**Co przygotować**
Wyodrębnij dosłownie dane od samego początku aż do wiersza zawierającego „center [1140, 474].” włącznie. Obrazy pomiń w odpowiedzi.

**Dostarczone dane**
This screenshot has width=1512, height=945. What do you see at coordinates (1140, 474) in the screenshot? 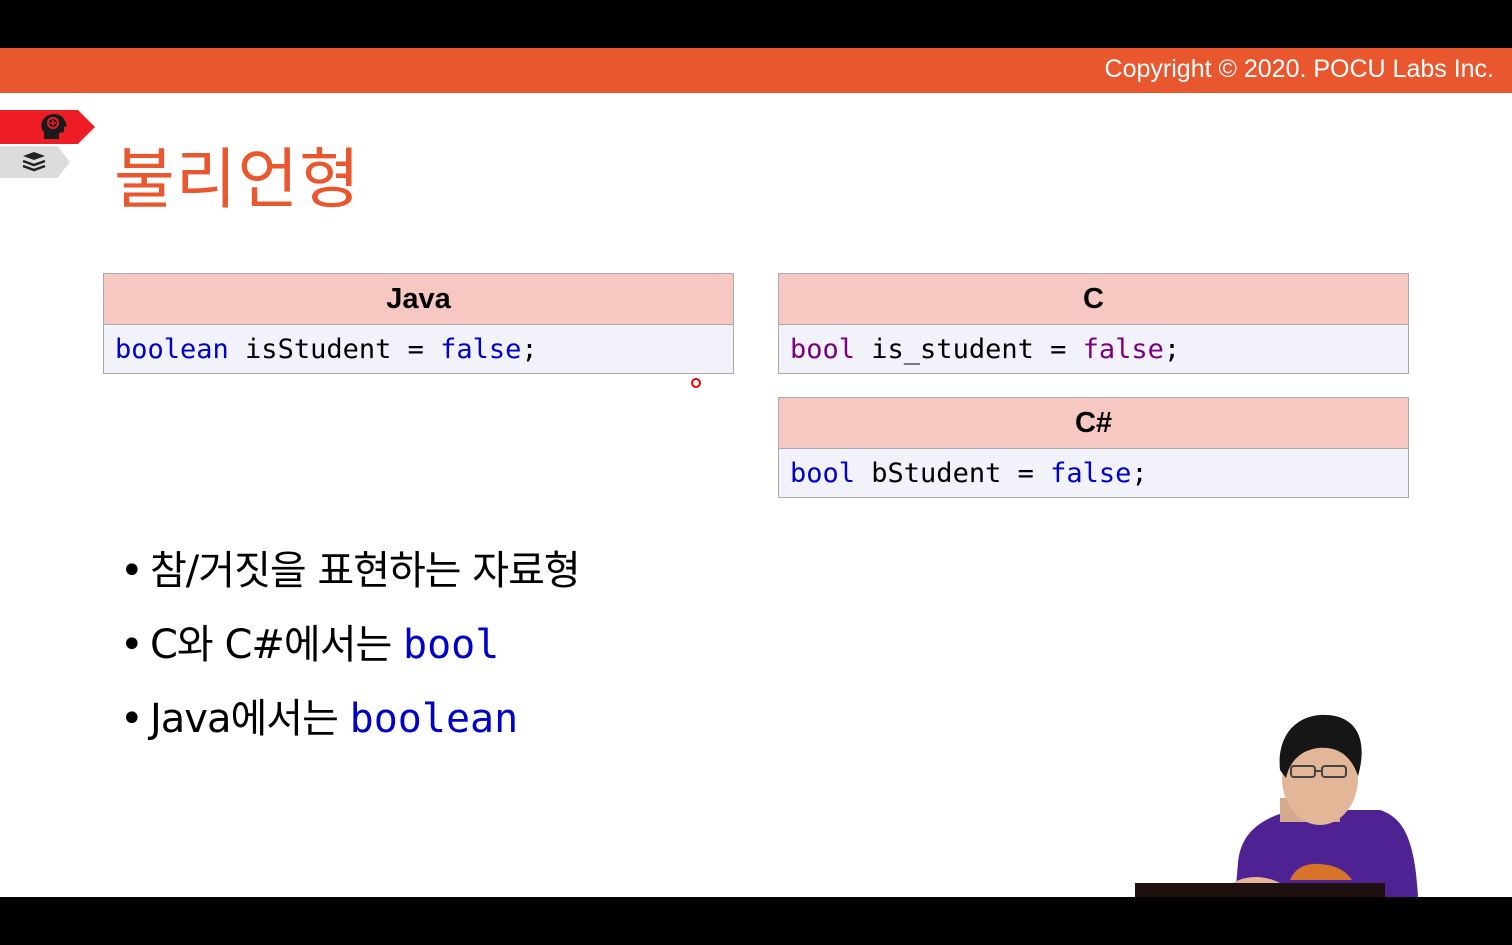
I see `csharp-semicolon: ;` at bounding box center [1140, 474].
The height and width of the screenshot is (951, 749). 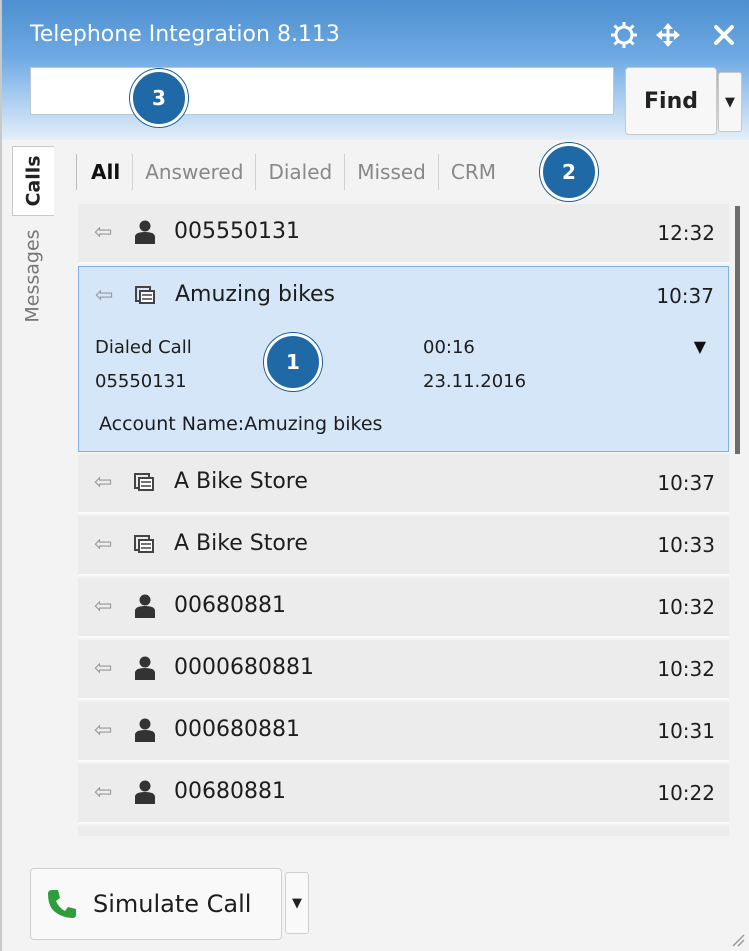 What do you see at coordinates (185, 34) in the screenshot?
I see `window-title: Telephone Integration 8.113` at bounding box center [185, 34].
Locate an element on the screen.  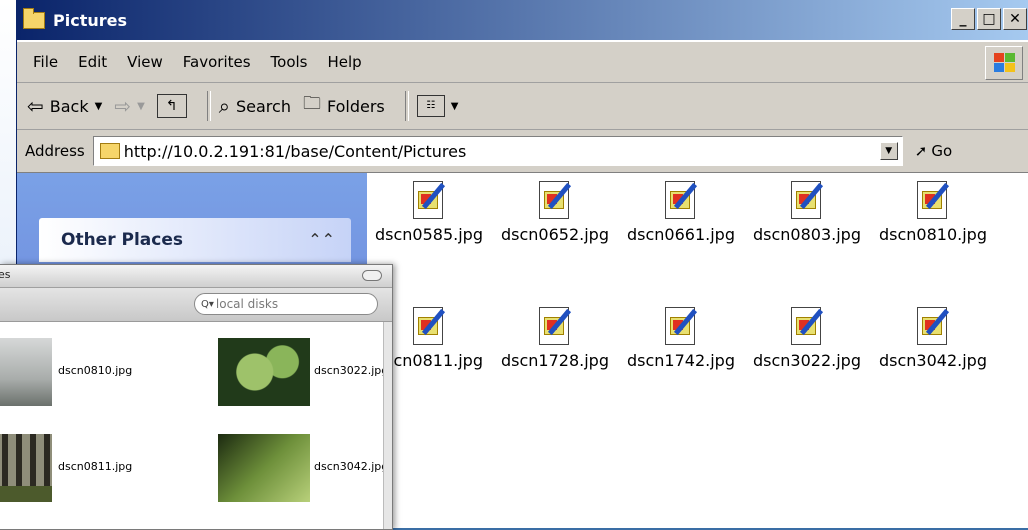
file-item: dscn3042.jpg is located at coordinates (933, 338).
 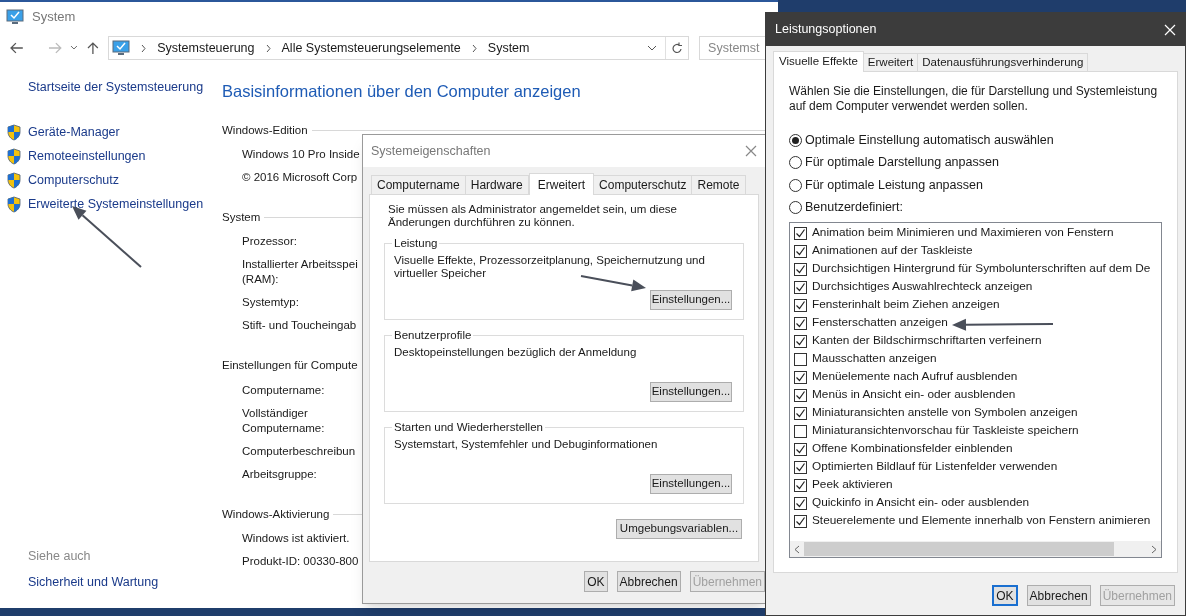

**Odpowiedź na zadanie**
This screenshot has width=1512, height=945. What do you see at coordinates (1140, 474) in the screenshot? 
I see `csharp-semicolon: ;` at bounding box center [1140, 474].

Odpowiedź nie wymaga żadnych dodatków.